With balloons, celebrations, and the promise of a brighter future, college graduates would expect to be thrown into a euphoric, whimsical, adulthood. One filled with a luxurious career in a New York City skyscraper, a closet full of beautiful clothes bought with our “adult money”, and friends that are just as close, and just as easy to keep as the ones we see in our favorite 20 something shows like Sex and the City, New Girl, and Girls.
What most of us get instead is what I’ve been calling the waiting room, the 20 something purgatory, and recently, the cocoon.
Maybe you’re in between cities. Maybe you’re pursuing another degree. Maybe you’re landing your first corporate job, or leaving it to start your own business. Maybe you have no idea what you want to do. Maybe you thought you did, but as the job rejections started to flood your inbox that used to be full of campus announcements and invitations you decided to settle for what was available. Maybe you’ve got it all figured out on paper, but feel like you’ve outgrown the person you used to be. Maybe you’re taking it day by day.
Luckily, if this transition is hard for you, you can breathe a sigh of relief. Seriously, it’s way more human to feel uncomfortable when things are falling apart. It’s normal to be angry and frustrated at the unknown, but unfortunately it doesn’t make it go away.
I was so sure for months that I wasn’t experiencing the waves of this change crash into me. I said goodbye to my college friends, professors, and organizations without shedding a tear. I decided to move away from my entire support system and go across the country to pursue my masters degree. Still, no tears.
I even traveled across the world to speak on a panel in Türkiye and you guessed it, eyes dry as a desert. Come to think of it, I think I spent the better part of 8 months unable to cry (unless I was laughing) because of how genuinely content I was with how my senior year played out.
It wasn’t until I spent a day working from home, struggling to send a simple email that it all came crashing down. I felt it, and I felt it hard. Suddenly, everything I missed about my college routine, friendships, and lifestyle overwhelmed me– even though I didn’t want to go back. I thought about the future too, of all the things that scared me, like higher bills, finding community in a new city, and getting serious about my routines and habits. I knew that I didn’t belong there yet either. And no matter how many times my friends, family, and strangers on the internet told me I wasn’t alone, it didn’t make it any less lonely.
So I did what I always do when I’m overwhelmed, and picked up a shift at my restaurant job.
Hours later after a long night shift, while I was washing my hair, I thought about change. How I’ve always had a problem with it and why. I’m sure some quote I thought of, during some point in my existential shower sparked it but suddenly, a metaphor came to mind that made everything made sense.
Even butterflies need to go through a dark, isolating time before they spread their wings and fly. They aren’t caterpillars, but they haven’t become butterflies yet. They’re in a dark, lonely cocoon. Remarkably, it's exactly how it feels being a young adult.
You aren’t an undergraduate student anymore, so you don’t have the naivete and irresponsible streak you did when you were 19. And you certainly can’t spend four days without any sleep partying, taking exams, and working doubles without some sort of consequence. On the flip side, the thought of getting engaged, paying a mortgage, and “settling down” is equally as nauseating.
You’re becoming the butterfly, but first, you’re in the cocoon. That’s why it feels lonely, scary, and sometimes it forces the covers over your head as you doom-scroll a perfectly good day away.
Even though this might be the way you’re feeling now, it doesn’t have to be. Which is why I’m starting a new series where I’ll be covering everything from outgrowing friendships, to navigating budgeting, balancing work and rest, and figuring out what comes next. More importantly, being okay with not knowing the answers, and riding the waves of young adulthood.
If we ever hope to get out of the dirt, and spread our wings, we first need to be willing to enter the dark, slimy, lonely cocoon, and see who we can become when we surrender to the changes.
Then patiently, gracefully, we can become the butterfly.

• [Material provided]
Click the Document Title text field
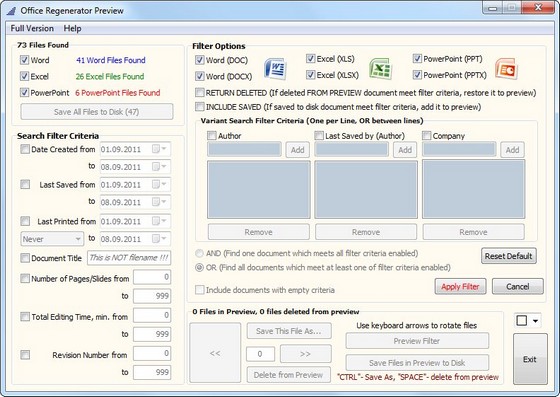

• [Brief A]
Reproduce word for word the part of the essay on life after college that begins at "You’re becoming the" and ends after "become the butterfly.".
• [Brief B]
In the essay on life after college, what did the writer do right after feeling overwhelmed while working from home?

• [Answer box A]
You’re becoming the butterfly, but first, you’re in the cocoon. That’s why it feels lonely, scary, and sometimes it forces the covers over your head as you doom-scroll a perfectly good day away.
Even though this might be the way you’re feeling now, it doesn’t have to be. Which is why I’m starting a new series where I’ll be covering everything from outgrowing friendships, to navigating budgeting, balancing work and rest, and figuring out what comes next. More importantly, being okay with not knowing the answers, and riding the waves of young adulthood.
If we ever hope to get out of the dirt, and spread our wings, we first need to be willing to enter the dark, slimy, lonely cocoon, and see who we can become when we surrender to the changes.
Then patiently, gracefully, we can become the butterfly.

• [Answer box B]
The writer picked up a shift at a restaurant job.